Earlier this week, the Pennsylvania House of Representatives passed a bill which authorizes the installation of red light cameras throughout the city of Pittsburgh. The bill, which was passed by the Pennsylvania Senate last week, is what is known as "enabling legislation," meaning that Pittsburgh officials are not required to install the cameras, but they have the ability to do so if they choose.
The bill was modeled after a similar law which gave Philadelphia officials the power to install red light cameras throughout that city. Since the cameras were installed in 2005, there has reportedly been a significant decline in car accidents at busy, crash-prone intersections throughout the city. In addition, the cameras have raised a large amount of money for traffic safety projects in Philadelphia and throughout the state.
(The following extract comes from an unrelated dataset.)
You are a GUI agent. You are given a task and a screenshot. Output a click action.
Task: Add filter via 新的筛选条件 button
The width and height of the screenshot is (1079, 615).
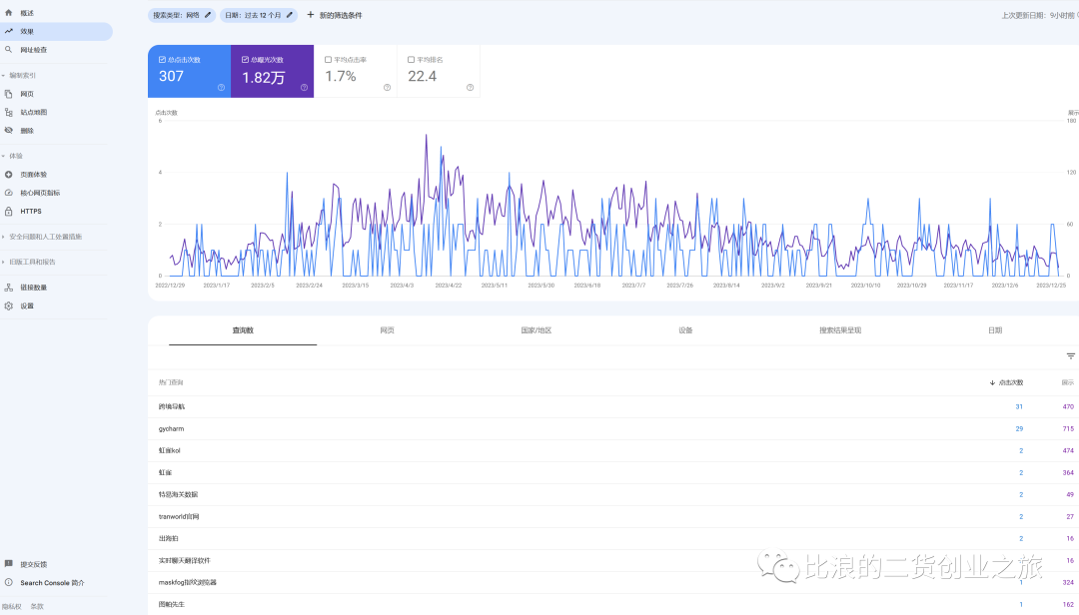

However, it is that money-making aspect that has angered critics of red light cameras. When a driver runs a red light, the camera takes a photo of the vehicle's license plate and mails a ticket to the owner of the vehicle, regardless of whether he or she was the person driving when the alleged offense occurred. With fine amounts of up to $100, critics say that installing cameras in Pittsburgh will just be another way to bilk money from citizens. Lawmakers claim, however, that safety is their main concern and the primary motivation for the legislation.
The bill will take effect in about three months. However, if Pittsburgh officials decide to have the cameras installed, they will have to seek and receive approval from PennDOT for the specific intersections at which they want cameras.